THE TASK:
Every entry is to be printed again precisely as given.

(Stored records)

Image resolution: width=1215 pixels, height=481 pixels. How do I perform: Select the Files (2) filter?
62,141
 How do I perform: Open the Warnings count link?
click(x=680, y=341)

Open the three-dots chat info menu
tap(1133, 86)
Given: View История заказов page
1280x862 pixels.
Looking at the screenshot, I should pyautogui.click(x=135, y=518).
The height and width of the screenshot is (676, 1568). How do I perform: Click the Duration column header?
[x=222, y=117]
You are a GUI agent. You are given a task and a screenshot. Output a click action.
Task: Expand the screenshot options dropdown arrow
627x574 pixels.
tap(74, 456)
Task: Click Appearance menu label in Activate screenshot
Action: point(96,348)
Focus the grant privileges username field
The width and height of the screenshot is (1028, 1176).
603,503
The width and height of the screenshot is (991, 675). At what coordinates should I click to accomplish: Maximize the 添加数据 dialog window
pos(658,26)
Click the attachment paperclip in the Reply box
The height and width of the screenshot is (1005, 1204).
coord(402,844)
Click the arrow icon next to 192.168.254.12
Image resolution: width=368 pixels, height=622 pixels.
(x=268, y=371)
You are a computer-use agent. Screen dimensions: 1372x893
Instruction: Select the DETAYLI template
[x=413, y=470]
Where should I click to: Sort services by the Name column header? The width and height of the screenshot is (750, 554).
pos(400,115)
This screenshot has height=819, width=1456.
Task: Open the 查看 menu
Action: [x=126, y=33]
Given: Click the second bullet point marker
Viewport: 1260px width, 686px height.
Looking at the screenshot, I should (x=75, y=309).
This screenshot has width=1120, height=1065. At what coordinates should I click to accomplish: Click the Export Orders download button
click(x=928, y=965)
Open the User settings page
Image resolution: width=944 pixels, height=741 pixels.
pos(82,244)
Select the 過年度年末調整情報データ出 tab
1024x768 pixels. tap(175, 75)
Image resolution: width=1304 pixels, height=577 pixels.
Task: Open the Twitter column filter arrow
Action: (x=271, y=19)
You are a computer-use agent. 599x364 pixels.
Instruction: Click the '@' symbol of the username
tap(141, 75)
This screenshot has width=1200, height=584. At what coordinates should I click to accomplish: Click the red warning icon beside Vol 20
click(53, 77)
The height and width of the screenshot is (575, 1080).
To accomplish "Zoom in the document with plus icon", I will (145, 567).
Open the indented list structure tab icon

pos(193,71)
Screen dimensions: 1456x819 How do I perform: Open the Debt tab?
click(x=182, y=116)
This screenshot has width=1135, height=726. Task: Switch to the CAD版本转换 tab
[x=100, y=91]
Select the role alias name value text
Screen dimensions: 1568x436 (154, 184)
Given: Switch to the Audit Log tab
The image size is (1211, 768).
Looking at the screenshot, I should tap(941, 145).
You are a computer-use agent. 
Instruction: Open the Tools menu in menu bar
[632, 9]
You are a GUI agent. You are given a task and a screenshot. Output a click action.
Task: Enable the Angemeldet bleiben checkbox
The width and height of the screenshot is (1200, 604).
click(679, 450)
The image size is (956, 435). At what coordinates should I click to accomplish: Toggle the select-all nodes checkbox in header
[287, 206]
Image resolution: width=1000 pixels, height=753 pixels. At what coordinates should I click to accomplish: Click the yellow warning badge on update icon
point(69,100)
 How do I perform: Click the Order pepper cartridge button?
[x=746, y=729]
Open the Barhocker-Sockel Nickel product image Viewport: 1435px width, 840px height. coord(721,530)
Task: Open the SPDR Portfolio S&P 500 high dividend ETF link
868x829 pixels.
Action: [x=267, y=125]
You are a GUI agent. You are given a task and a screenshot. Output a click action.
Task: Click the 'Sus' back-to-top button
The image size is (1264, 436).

ANSWER FOR THE TASK:
Image resolution: width=1215 pixels, height=481 pixels. How do I perform: Select the Files (2) filter?
62,141
 How do I perform: Open the Warnings count link?
click(x=680, y=341)

Open the three-dots chat info menu
tap(1133, 86)
Given: View История заказов page
1280x862 pixels.
Looking at the screenshot, I should pyautogui.click(x=135, y=518).
The height and width of the screenshot is (676, 1568). How do I perform: Click the Duration column header?
[x=222, y=117]
You are a GUI agent. You are given a task and a screenshot. Output a click action.
Task: Expand the screenshot options dropdown arrow
627x574 pixels.
tap(74, 456)
Task: Click Appearance menu label in Activate screenshot
Action: point(96,348)
Focus the grant privileges username field
The width and height of the screenshot is (1028, 1176).
603,503
The width and height of the screenshot is (991, 675). At what coordinates should I click to accomplish: Maximize the 添加数据 dialog window
pos(658,26)
Click the attachment paperclip in the Reply box
The height and width of the screenshot is (1005, 1204).
coord(402,844)
Click the arrow icon next to 192.168.254.12
Image resolution: width=368 pixels, height=622 pixels.
(x=268, y=371)
You are a computer-use agent. Screen dimensions: 1372x893
Instruction: Select the DETAYLI template
[x=413, y=470]
Where should I click to: Sort services by the Name column header? The width and height of the screenshot is (750, 554).
pos(400,115)
This screenshot has height=819, width=1456.
Task: Open the 查看 menu
Action: [x=126, y=33]
Given: Click the second bullet point marker
Viewport: 1260px width, 686px height.
Looking at the screenshot, I should (x=75, y=309).
This screenshot has width=1120, height=1065. At what coordinates should I click to accomplish: Click the Export Orders download button
click(x=928, y=965)
Open the User settings page
Image resolution: width=944 pixels, height=741 pixels.
pos(82,244)
Select the 過年度年末調整情報データ出 tab
1024x768 pixels. tap(175, 75)
Image resolution: width=1304 pixels, height=577 pixels.
Task: Open the Twitter column filter arrow
Action: (x=271, y=19)
You are a computer-use agent. 599x364 pixels.
Instruction: Click the '@' symbol of the username
tap(141, 75)
This screenshot has width=1200, height=584. At what coordinates should I click to accomplish: Click the red warning icon beside Vol 20
click(53, 77)
The height and width of the screenshot is (575, 1080).
To accomplish "Zoom in the document with plus icon", I will (145, 567).
Open the indented list structure tab icon

pos(193,71)
Screen dimensions: 1456x819 How do I perform: Open the Debt tab?
click(x=182, y=116)
This screenshot has width=1135, height=726. Task: Switch to the CAD版本转换 tab
[x=100, y=91]
Select the role alias name value text
Screen dimensions: 1568x436 (154, 184)
Given: Switch to the Audit Log tab
The image size is (1211, 768).
Looking at the screenshot, I should tap(941, 145).
You are a computer-use agent. 
Instruction: Open the Tools menu in menu bar
[632, 9]
You are a GUI agent. You are given a task and a screenshot. Output a click action.
Task: Enable the Angemeldet bleiben checkbox
The width and height of the screenshot is (1200, 604).
click(679, 450)
The image size is (956, 435). At what coordinates should I click to accomplish: Toggle the select-all nodes checkbox in header
[287, 206]
Image resolution: width=1000 pixels, height=753 pixels. At what coordinates should I click to accomplish: Click the yellow warning badge on update icon
point(69,100)
 How do I perform: Click the Order pepper cartridge button?
[x=746, y=729]
Open the Barhocker-Sockel Nickel product image Viewport: 1435px width, 840px height. coord(721,530)
Task: Open the SPDR Portfolio S&P 500 high dividend ETF link
868x829 pixels.
Action: [x=267, y=125]
You are a GUI agent. You are given a task and a screenshot. Output a click action.
Task: Click the 'Sus' back-to-top button
The image size is (1264, 436).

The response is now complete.